Sunday, August 14, 2011

Have women always been likened to cats on a tear or is it just me? The movie version of Kathryn Stockett’s The Help seems to take the serious issues of inequality among the races and put them into the context of a cat fight – or at least some seem to think so. Having read the book, I find that I don’t particularly want to see the movie. Fact is, there are varying degrees of selfishness within us all that can contribute to our being kind or our being mean – and although barriers to true civil rights have largely been lawfully put down, the meanness is in the loopholes. Times are more selfish now than they ever have been, as the loopholes threaten to overcome the laws. Wait, I said threaten? I think they’ve already been overcome. I also think this wasn’t what the civil rights workers had in mind when they were singing that song.

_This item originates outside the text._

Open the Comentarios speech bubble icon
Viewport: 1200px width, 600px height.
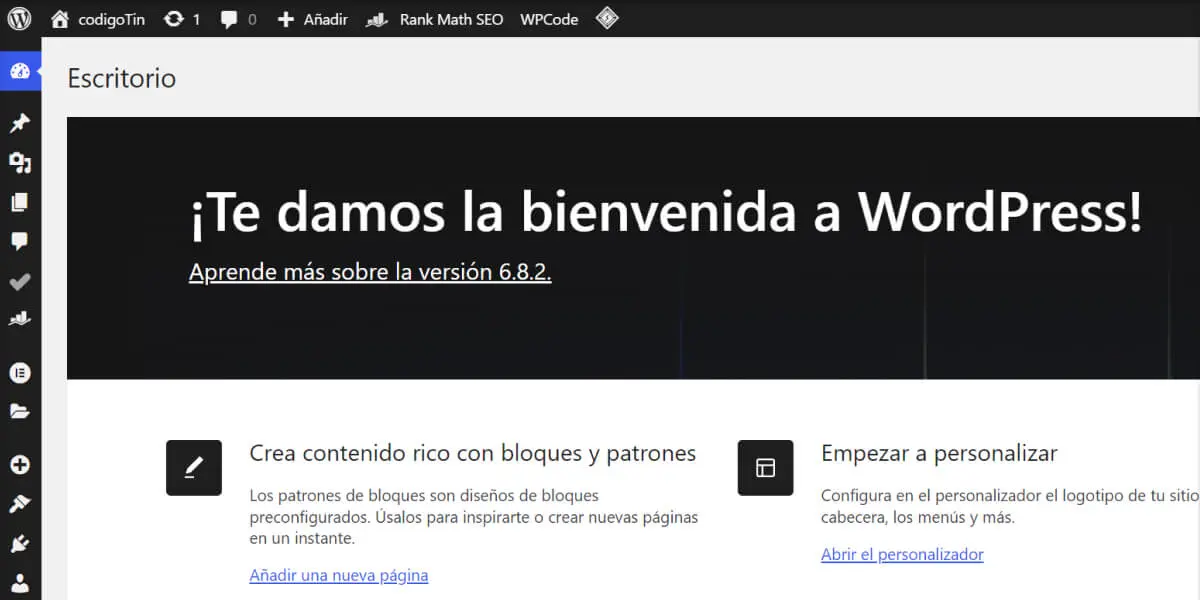point(20,241)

Back to women – I’m not sure if another tale of Caribou Barbie was supposed to be in the making when a journalist asked me for permission to use this picture I took when I passed through Wasilla last summer:


…but if a Wasillan-on-the-street piece on the all-too-present Sarah Palin was supposed to be in the making, well, I responded too late for the picture to be used, and I found I was kind of glad about it. And I’m not glad because I am suddenly going all-in for hunting from helicopters and making speeches only Dadaist bebop jazz poets could snap their fingers in appreciation for, but because I am tired of women in power and/or grasping at power being so stupid that I cannot support them. I had a friend in college who once expressed a need for there to be an old-girl network in the art world, which is still a pretty damned sexist arena, in order to help us all break some glass ceilings. Well, the art world is very much the entire world, and I am still torn between the ever-present need for that old-girl network and the need to shake these idiotic women silly and try to impart to them how much they will be on the wrong side of history if this keeps up…but hey, we’re living in times where nobody thinks that far ahead. We don’t even think that far behind.

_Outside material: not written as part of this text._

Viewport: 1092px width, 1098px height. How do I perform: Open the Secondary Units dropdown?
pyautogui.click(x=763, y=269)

Which brings me to a fairly womanly thing that I never ever thought I’d feel – the longing to have my son back on a day-to-day basis again. This is the first time he’s been away from us longer than ten days, and it’ll be good to have him back from his Grand Grandparent Tour of 2011. Tomorrow he returns, and until he does something like spill the first glass of milk he pours – oh, hell, even then, I’ll be happy to have him back. Part of my recent crazy times have simply been born of this feeling of someone missing, of a vital role having been snatched away for a time, and it’s something I thought would never happen to me. Perhaps it’s a form of parental Stockholm syndrome, I tend to think in my darker moments, but then explain to me why a nice young man sidled up to me at a bar recently and, when he asked me what I do, I answered that I raise my son? I am a mom. It’s true what the ubiquitous “they” say: once a mom, always a mom. A new school year is ahead, and I’m still trying to wrap my head around the fact that the little guy is nearing his ninth year on the planet. Can’t believe we all got this far without more than a hairline fracture, a sliced-open cranium, an ADHD diagnosis, and my particular neuroses. I still find it amazing that any human beings grow to adulthood.

I am also finding that there are no loopholes to true parenting – because if I knew what true parenting was, I’d box it up and sell it for beaucoup bucks. Sure, some things can be gleaned from books and from the experiences of others, but the practices are all one’s own. Practice well, everybody.

2 comments:

Chuck Rummel said...

My parents got me a shirt that says "I have parenting down to a science. Every day is an experiment." I had more then a few complete strangers come up to me when I wore it at the Magic Kingdom telling me things like "great shirt" or "so true".

ALM said...

Parental Stockholm syndrome. Perfect!